Fui para a Idade Média numa viagem maravilhosa com este livro! E que viagem esta!
A história é fantástica e com um começo brilhante que me agarrou logo no primeiro parágrafo. Senão vejam (coloco aqui só um pouquito):
"Sou mulher e escrevo. Sou plebeia e sei ler. Nasci serva e sou livre. Vi na minha vida coisas maravilhosas. Fiz na minha vida coisas maravilhosas. Durante algum tempo o mundo foi um milagre. Depois a escuridão voltou. A pena estremece entre os meus dedos cada vez que o arìete investe contra a porta. Um portão sólido de metal e madeira que não tardará em ficar em pedaços. Pesados e suados homens de ferro amontoam-se à entrada. Vêm buscar-nos."
E começamos assim a inteirarmo-nos da história de vida desta mulher (Leola) que adivinhamos cheia de carácter e força numa época em que as mulheres não tinham voz activa em nada. Com uma escrita fluída, intensa, a autora mistura ficção com a realidade histórica dessa época e uma pitada de fantasia, tão leve que me pareceu plausível. Adorei tudo na verdade!
Leola faz-se passar por homem, disfarce mais ou menos conseguido consoante as situações por que passa. A sua vida sofre alterações tais que o leitor não se entedia mesmo quando as descrições sobre as guerras, lutas e confrontos o poderiam fazer.
Este livro é, também, sobre a liberdade, o papel da mulher, a intolerância, os vicíos que comandam as acções, sobre identidade.

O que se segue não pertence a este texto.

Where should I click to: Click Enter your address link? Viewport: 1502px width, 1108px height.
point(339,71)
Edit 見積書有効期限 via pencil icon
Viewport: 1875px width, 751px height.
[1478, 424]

A personagem principal não é estática vai crescendo e é com gosto que vamos verificando que a sua personalidade sofre modificações.
O ritmo de leitura não é constante sendo que há partes lidas freneticamente e outras em que o leitor pode "descansar" porque são mais lentas. Embora possa parecer estranho, gostei disso também.
Recomendo muito esta leitura caso encontrem o livro porque creio estar esgotado. Há sempre a optima opção de ir dar um passeio a uma biblioteca...
Terminado em 23 de Fevereiro de 2026
Estrelas: 6*
Sinopse
Considerado pela revista Qué Leer como o melhor romance espanhol de 2005.
Sob uma pele de ferro, o coração de Leola palpita por aventura, e a sua coragem leva-a numa turbulenta viagem rumo à liberdade.
Num tumultuoso século XII, Leola, uma camponesa adolescente, despe um guerreiro morto num campo de batalha e veste as suas roupas para se proteger sob um disfarce viril. Assim começa o vertiginoso e emocionante relato da sua vida, uma peripécia existencial que não é apenas de Leola mas também nossa, porque este romance de aventuras com ingredientes de fantástico fala-nos, na verdade, do mundo actual e do que todos nós somos.
A História do Rei Transparente é uma insólita viagem a uma Idade Média desconhecida, relatada de uma forma tão vívida que quase se consegue sentir na pele, uma fábula que comove pela sua grandeza épica. Original e poderoso, o novo romance de Rosa Montero tem essa força transbordante dos livros destinados a converterem-se em clássicos.